Les jeunes qui se reconnaissant dans les minorités sexuelles ne sont pas épargnés par les discriminations et les atteintes homophobes. Ces jeunes présentent globalement plus de facteurs de risque délétères pour leur santé mentale, font plus souvent des dépressions et abusent plus fréquemment de certaines substances que les autres. Une revue publiée dans The Lancet Child & Adolescent Health apporte un éclairage sur le sujet à partir de données chiffrées. Trente-quatre articles ont contribué à la réalisation de cette revue ayant adopté un point de vue à trois niveaux : sociétal, tissu social et individuel. Plusieurs phénomènes entrent en jeu pour expliquer l’augmentation du risque de suicide à l’adolescence chez ces sujets. Le développement de problèmes de santé mentale à l’adolescence (sentiment de dépression et d’anxiété) ou l’adoption d’habitudes à risque (tel que l’abus de certaines  substances) sont souvent accompagnés d’impulsivité. Les facteurs psychologiques ainsi que les traits de personnalité, le sentiment d’espoir ou le soutien sont également des déterminants importants du risque suicidaire à cette période clé de la vie. L’orientation sexuelle (attirance physique, émotionnelle, sexuelle) et l’identité de genre constituent également un risque de suicide chez les jeunes adolescents. 

Quels sont les points clés liés au risque suicidaire chez les jeunes LGBTIQ ? 

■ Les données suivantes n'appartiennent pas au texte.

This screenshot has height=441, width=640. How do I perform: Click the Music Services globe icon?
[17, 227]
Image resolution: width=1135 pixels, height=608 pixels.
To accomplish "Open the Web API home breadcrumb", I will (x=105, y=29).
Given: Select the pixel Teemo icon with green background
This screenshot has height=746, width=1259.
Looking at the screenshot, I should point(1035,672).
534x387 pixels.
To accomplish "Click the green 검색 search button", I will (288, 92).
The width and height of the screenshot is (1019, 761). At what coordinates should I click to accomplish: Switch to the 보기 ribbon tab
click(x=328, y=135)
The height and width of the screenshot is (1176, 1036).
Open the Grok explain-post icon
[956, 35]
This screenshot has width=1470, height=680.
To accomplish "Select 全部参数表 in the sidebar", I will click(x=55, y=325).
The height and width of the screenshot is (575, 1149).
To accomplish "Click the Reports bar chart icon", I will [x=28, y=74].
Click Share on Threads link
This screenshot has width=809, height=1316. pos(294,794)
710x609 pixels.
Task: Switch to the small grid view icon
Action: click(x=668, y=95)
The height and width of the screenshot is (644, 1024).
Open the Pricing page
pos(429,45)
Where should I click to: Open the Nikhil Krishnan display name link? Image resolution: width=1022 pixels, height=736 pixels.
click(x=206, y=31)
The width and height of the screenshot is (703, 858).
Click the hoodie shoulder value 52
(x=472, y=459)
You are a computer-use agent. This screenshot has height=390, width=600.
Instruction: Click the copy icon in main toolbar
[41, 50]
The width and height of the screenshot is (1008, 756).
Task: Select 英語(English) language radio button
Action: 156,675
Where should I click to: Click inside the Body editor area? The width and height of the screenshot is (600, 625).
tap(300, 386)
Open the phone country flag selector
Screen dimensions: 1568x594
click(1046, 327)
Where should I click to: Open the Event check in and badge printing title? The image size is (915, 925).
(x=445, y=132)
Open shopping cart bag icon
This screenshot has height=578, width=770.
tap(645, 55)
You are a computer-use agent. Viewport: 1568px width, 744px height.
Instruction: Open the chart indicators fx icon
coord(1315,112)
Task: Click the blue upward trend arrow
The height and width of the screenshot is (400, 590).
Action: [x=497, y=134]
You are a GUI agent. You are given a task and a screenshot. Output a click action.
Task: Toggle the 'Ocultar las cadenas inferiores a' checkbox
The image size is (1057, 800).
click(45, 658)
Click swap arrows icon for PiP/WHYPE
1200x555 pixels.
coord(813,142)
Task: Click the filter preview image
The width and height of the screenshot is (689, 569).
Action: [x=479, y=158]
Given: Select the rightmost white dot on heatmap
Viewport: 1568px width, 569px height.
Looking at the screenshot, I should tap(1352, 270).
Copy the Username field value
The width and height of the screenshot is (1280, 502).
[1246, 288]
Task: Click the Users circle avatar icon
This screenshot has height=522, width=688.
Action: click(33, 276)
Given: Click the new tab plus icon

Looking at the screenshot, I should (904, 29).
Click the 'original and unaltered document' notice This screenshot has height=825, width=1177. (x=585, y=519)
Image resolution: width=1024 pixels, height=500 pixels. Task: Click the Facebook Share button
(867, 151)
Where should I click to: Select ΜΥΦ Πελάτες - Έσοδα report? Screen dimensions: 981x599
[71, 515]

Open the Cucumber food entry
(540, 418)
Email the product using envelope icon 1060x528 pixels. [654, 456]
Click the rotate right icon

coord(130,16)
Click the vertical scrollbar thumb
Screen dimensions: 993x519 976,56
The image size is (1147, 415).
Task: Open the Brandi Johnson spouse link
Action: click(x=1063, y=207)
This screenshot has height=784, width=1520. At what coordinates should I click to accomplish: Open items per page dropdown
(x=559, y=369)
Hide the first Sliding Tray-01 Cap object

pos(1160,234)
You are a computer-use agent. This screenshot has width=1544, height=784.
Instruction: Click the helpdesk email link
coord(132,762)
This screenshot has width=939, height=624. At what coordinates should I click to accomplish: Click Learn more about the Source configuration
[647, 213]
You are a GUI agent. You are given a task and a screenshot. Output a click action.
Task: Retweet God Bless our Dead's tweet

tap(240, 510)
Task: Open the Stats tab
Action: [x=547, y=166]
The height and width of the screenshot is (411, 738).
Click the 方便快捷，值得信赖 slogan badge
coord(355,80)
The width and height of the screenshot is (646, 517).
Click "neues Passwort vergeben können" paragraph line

Cette revue considère l’ensemble des minorités dans leur ensemble (lesbiennes, gays, bisexuels, transgenres, intersexes ou queers - LGBTIQ). Les points clés qui en ressortent sont les suivants :

  • Les jeunes appartenant à ces minorités sexuelles ont un risque plus élevé de comportement suicidaire que les jeunes hétérosexuels.
  • L’augmentation de ce risque est une combinaison complexe de facteurs de risques communs et spécifiques en lien avec leur orientation et identité sexuelle, à l’acceptation sociale et au soutien dont ils bénéficient. 
  • L’acceptation sociale et le soutien peuvent se retrouver au niveau sociétal, notamment à travers les attitudes publiques en lien avec les droits dont les minorités sexuelles doivent bénéficier. L’acceptation de l’environnement pourrait contribuer à prévenir les comportements suicidaires des jeunes des minorités sexuelles.
  • L’acceptation et le soutien sont particulièrement importants concernant les relations proches tels que les amis, les parents. Des attitudes d’acceptation par les proches contribueraient à prévenir les comportements suicidaires de ces jeunes. Par exemple, selon les auteurs de cette revue, une réaction positive et l’acceptation de la mère constitue un facteur protecteur important. L’acceptation de la famille permet au jeune adulte non seulement d’avoir une plus grande estime de lui-même, un meilleur soutien social et une meilleure santé au sens large, mais c’est également une protection contre la dépression, l’abus de substances, et les tentatives de suicide.  
  • A contrario, l’absence d’acceptation de l’identité sexuelle de la part de la société ou du tissu social le plus proche favorise la stigmatisation au niveau individuel et est reliée aux comportements suicidaires.
  • Des programmes permettant une meilleure intégration des minorités sexuelles dans nos sociétés sont importants pour en favoriser l’acceptation sociale.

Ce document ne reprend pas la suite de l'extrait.